A Lunar Microbial Survival Model for Predicting the Forward Contamination of the Moon.

The surface conditions on the Moon are extremely harsh with high doses of ultraviolet (UV) irradiation (26.8 W center dot m(-2) UVC/UVB), wide temperature extremes (-171 degrees C to 140 degrees C), low pressure (10(-10) Pa), and high levels of ionizing radiation. External spacecraft surfaces on the Moon are generally >100 degrees C during daylight hours and can reach as high as 140 degrees C at local noon. A Lunar Microbial Survival (LMS) model was developed that estimated (1) the total viable bioburden of all spacecraft landed on the Moon as similar to 4.57 x 10(10) microbial cells/spores at contact, (2) the inactivation kinetics of Bacillus subtilis spores to vacuum as approaching -2 logs per 2107 days, (3) the inactivation of spores on external surfaces due to concomitant low-pressure and high-temperature conditions as -6 logs per 8 h for local noon conditions, and (4) the ionizing radiation by solar wind particles as approaching -3 logs per lunation on external surfaces only.
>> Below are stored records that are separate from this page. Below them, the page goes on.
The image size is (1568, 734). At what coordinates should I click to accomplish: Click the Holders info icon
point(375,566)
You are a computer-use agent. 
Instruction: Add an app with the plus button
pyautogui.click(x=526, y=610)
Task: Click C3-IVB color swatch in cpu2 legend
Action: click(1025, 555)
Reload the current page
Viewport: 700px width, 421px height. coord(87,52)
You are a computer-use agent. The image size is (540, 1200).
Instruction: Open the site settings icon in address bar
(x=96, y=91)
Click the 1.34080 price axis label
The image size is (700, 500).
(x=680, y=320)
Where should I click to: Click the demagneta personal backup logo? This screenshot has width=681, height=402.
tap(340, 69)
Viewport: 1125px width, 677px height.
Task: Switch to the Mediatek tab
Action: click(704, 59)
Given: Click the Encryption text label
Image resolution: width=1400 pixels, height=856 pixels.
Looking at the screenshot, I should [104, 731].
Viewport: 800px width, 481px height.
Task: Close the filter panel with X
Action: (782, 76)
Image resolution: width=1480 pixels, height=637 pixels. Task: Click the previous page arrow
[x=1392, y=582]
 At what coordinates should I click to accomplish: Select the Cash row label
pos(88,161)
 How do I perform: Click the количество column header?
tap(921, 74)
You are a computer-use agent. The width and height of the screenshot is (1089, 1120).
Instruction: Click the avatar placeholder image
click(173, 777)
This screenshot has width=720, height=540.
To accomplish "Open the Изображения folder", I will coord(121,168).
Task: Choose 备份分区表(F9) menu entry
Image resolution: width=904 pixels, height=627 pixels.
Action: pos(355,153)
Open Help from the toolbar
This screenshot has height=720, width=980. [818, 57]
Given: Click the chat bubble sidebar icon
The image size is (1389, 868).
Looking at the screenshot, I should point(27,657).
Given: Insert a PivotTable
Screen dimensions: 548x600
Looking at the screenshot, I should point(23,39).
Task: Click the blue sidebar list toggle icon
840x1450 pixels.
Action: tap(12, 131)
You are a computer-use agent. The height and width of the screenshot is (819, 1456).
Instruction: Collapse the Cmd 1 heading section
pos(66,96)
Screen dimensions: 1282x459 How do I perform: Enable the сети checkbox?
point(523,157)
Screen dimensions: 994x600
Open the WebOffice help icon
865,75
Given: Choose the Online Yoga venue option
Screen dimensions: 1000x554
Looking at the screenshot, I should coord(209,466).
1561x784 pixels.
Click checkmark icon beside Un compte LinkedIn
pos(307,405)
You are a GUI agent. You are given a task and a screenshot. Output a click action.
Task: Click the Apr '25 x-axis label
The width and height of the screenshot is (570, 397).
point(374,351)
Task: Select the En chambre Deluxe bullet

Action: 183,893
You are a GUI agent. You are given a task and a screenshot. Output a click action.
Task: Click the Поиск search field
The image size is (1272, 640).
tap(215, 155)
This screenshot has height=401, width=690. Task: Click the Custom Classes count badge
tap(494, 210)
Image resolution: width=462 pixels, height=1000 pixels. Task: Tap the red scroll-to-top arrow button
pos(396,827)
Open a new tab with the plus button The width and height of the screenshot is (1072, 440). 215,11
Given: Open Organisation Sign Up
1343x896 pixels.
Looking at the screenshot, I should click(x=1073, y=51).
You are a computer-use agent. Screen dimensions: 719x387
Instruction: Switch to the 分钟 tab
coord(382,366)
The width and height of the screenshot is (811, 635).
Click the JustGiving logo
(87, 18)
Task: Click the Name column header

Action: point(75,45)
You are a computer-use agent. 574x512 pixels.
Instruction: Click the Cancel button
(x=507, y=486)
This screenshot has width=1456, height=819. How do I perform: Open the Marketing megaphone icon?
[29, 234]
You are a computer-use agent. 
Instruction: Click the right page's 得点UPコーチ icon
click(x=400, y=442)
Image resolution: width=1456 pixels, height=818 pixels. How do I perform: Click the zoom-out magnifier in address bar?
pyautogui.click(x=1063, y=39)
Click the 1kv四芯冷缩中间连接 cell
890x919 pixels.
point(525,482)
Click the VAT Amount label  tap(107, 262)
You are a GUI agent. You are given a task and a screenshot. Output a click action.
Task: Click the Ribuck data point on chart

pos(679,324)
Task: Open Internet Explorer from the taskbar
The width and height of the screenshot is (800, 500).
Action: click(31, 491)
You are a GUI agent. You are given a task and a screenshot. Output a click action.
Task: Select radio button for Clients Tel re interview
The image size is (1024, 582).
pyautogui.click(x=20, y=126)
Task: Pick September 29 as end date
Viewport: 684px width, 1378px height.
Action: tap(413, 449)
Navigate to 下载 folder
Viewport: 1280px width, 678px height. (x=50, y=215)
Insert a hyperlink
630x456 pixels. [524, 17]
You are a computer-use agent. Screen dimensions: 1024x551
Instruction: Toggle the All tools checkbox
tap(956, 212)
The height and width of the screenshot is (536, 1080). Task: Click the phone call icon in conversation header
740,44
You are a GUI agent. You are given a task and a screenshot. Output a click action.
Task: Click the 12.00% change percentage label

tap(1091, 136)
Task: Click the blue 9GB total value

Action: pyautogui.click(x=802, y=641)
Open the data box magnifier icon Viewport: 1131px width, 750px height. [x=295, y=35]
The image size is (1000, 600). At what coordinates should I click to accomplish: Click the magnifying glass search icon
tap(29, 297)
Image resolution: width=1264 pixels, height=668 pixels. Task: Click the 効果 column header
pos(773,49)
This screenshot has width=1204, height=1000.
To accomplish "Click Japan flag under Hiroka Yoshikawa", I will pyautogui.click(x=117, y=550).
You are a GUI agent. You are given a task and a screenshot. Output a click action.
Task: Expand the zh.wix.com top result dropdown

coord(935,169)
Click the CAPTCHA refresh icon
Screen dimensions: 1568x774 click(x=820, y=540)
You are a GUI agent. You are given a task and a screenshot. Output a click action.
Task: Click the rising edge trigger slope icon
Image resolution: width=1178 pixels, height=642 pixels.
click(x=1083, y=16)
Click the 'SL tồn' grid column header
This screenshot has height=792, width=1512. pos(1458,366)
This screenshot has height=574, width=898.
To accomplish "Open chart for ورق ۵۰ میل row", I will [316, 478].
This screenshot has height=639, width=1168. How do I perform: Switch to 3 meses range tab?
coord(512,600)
When the biocidal factors of solar UV, vacuum, high-temperature, and ionizing radiation were combined into an integrated LMS model, a -231 log reduction in viable bioburden was predicted for external spacecraft surfaces per lunation at the equator. Results indicate that external surfaces of landed or crashed spacecraft are unlikely to harbor viable spores after only one lunation, that shallow internal surfaces will be sterilized due to the interactive effects of vacuum and thermal cycling from solar irradiation, and that deep internal surfaces would be affected only by vacuum with a degradation rate of -0.02 logs per lunation.